This might be unusual because it is not a request for help, but rather a solution that took me a day to figure out and I could not find anything useful regarding this issue with my keywords: nvidia RTX 3090, qemu, black screen. May someone find this on their search for a solution and save a day or two of debugging. Here goes.
tl;dr: If you’re trying to use an RTX 3090 with qemu and all you’re getting is a black screen in the guest VM, try disabling resizable BAR in BIOS. Yes, even if enabling that setting worked just fine with another card.
(To be honest I found a similar post talking about how disabling “Above 4G decoding” in BIOS fixes the issue. However this was no option for my setup, and also it is just a second-hand fix as disabling Above 4G decoding on most boards also automatically disables “Resizable BAR”. Only rebar however was the real issue here.)
Longer version:I’ve been using virtualization with GPU passthrough for my work Windows VM for many years now. I have a tiny Radeon Pro WX2100 (in slot 2) for my host GPU and I have been passing through various GPUs over the years, all without any real issues.
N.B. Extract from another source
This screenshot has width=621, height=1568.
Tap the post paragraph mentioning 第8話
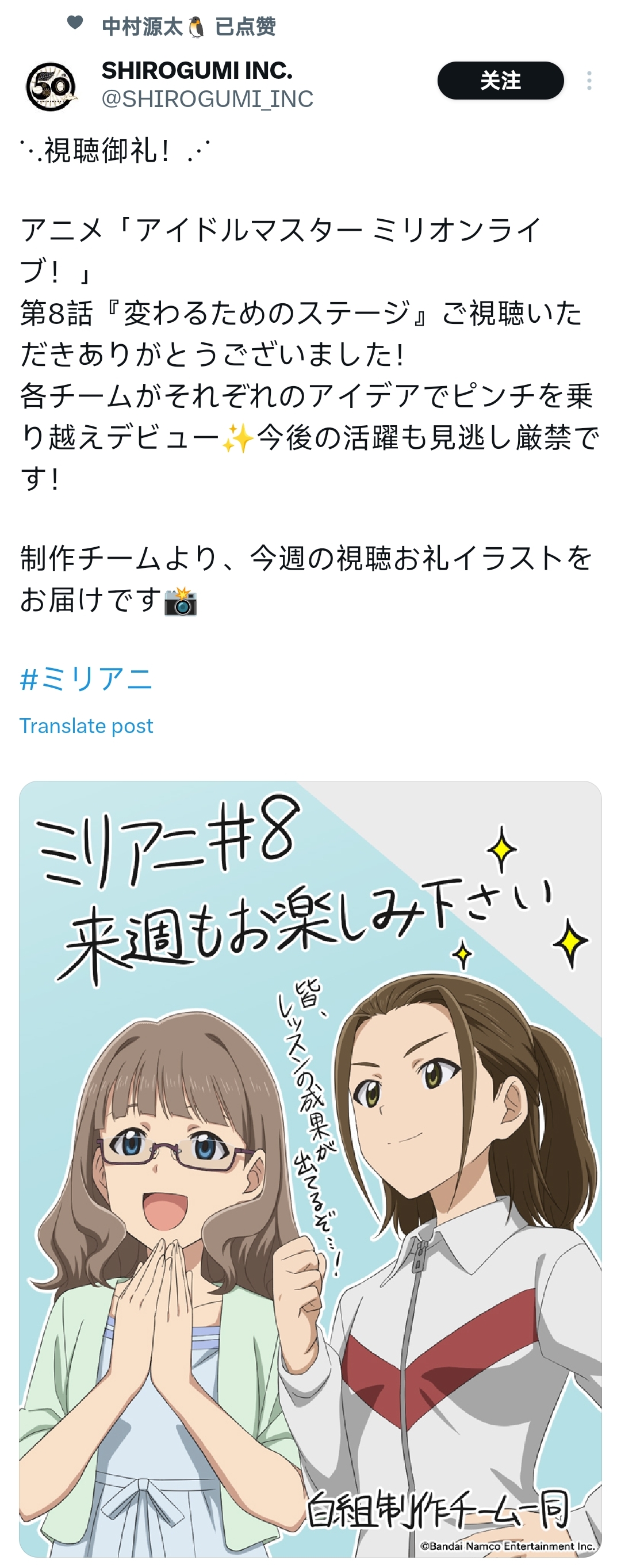(309, 354)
The GPU I had been using for passthrough before all this mess was a Vega 56 (in slot 1). Passthrough to Windows just worked, no surprises.
Then I got an RTX 3080, added that to slot 3, passed it through to the VM and it just worked. Windows even told me resizable BAR was enabled and everything. Cool.
Then I found out I needed a lot more VRAM for a bunch of projects and got an RTX 3090. So out with the Vega 56, in with the RTX 3090 and after adding the card my VM refused to boot. Just an instant black screen, no error messages in any log. The RTX 3080 still passed through fine, but the RTX 3090 gave me the black screen with no feedback.
I tried pretty much everything:
- switching around the cards in different slots
- initializing the cards with either nvidia-driver or vfio
- passing the VBIOS ROM in various variations (self-extracted, downloaded and modified, etc)
- all kinds of tricks and settings from various wikis, forums and blog posts
- all kinds of qemu command line parameters
- trying the git versions of various components in the chain
- different chipsets for the VM, BIOS/EFI boot
- even tried booting the VM using Seabios instead of OVMF (yeah, I know…)
- a ton of other things I already forgot
I then stumbled over the parameter “max-ram-below-4G=1G” as a fix for people having initialization issues with high-memory Tesla cards. But no luck for me.
But that last “fix” gave me the idea that my low-level initialization problem might be related to the amount of memory on the new card. After all the RTX 3080 is basically the same card and worked just fine. So I tried disabling “Resizable BAR” in system BIOS and voila the VM booted up again with no issues at all. Now I can even pass through both the RTX 3090 and RTX 3080 with no issues. No VBIOS loading needed, none of the tricks and hacks you read about required. Just straight up passthrough works fine.
So again: If you have issues passing a high-memory card like an nvidia RTX 3090 to a guest VM, try disabling resizable bar in your UEFI. I’m sure this will be fixed eventually and this post will be obsolete. However since the adoption of resizable BAR is rather new there’s currently not much information on this potential issue.
May this help someone in a similar situation.